Problem statement
Could you write out exactly, and only, the lines from the one containing "Task: Select the Function f(x) icon" through the last line of the data, leaving out all pictures?

>>>

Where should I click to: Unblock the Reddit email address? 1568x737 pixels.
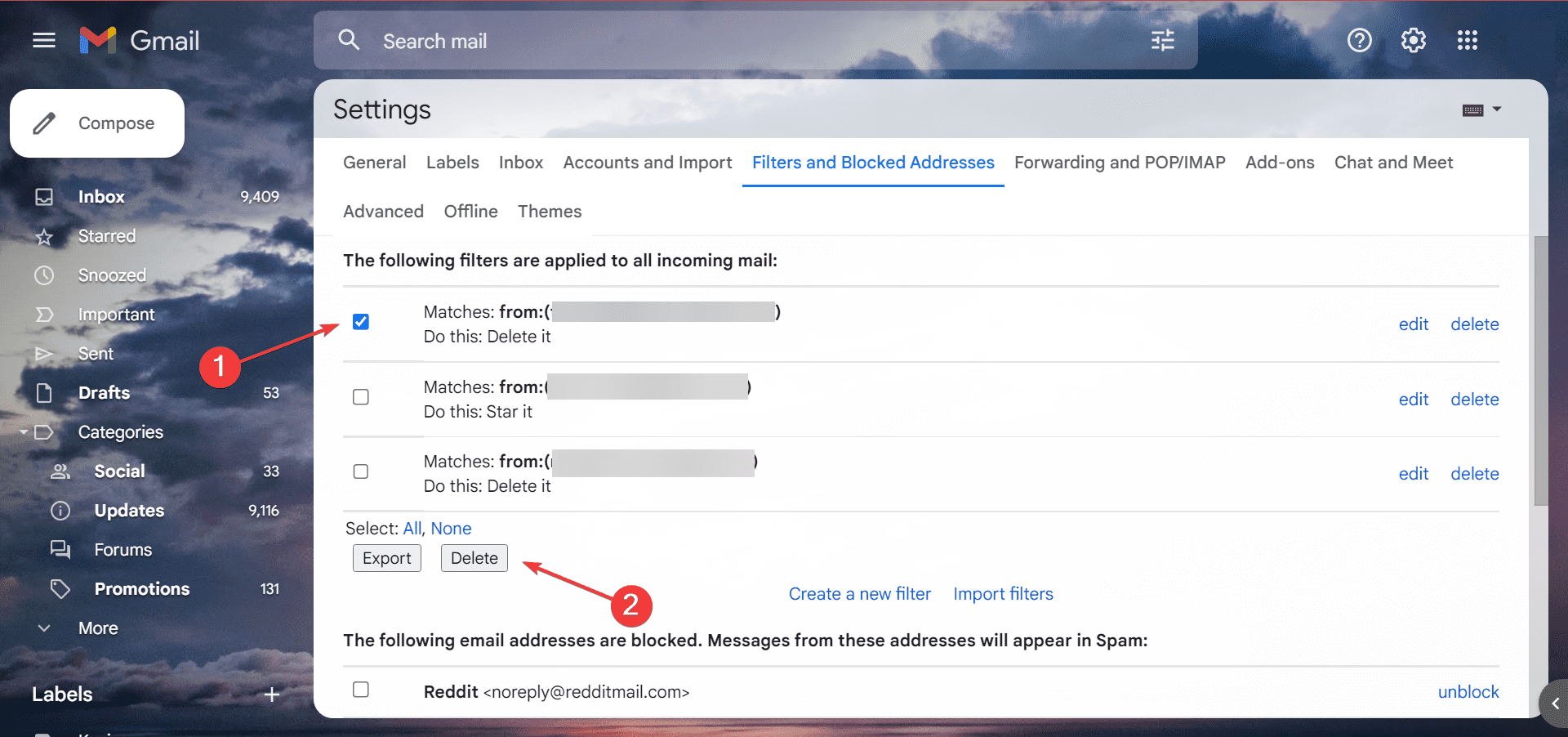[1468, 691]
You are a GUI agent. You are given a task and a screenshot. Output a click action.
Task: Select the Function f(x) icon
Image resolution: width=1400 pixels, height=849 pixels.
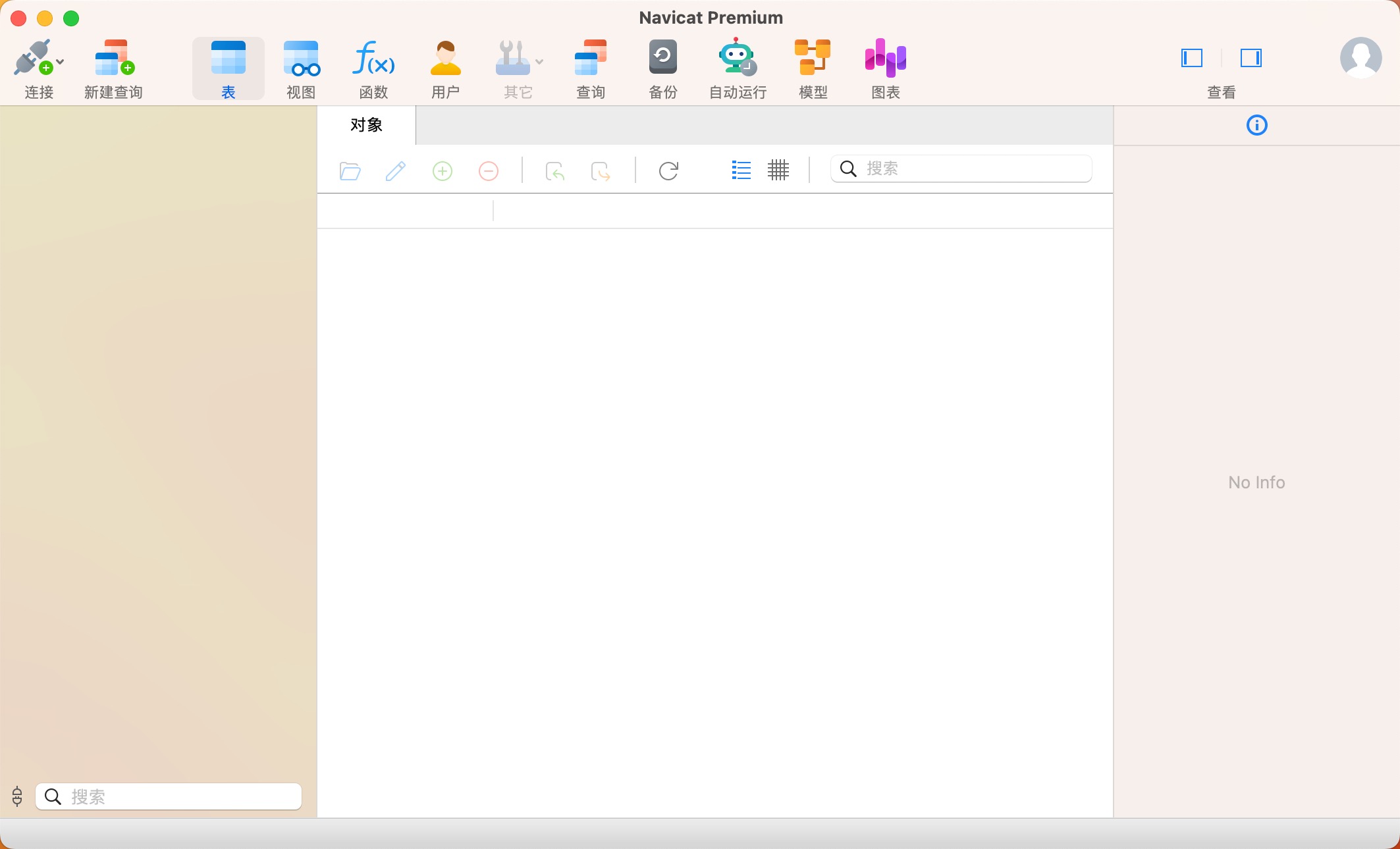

<<<

Written answer
Task: Select the Function f(x) icon
Image resolution: width=1400 pixels, height=849 pixels.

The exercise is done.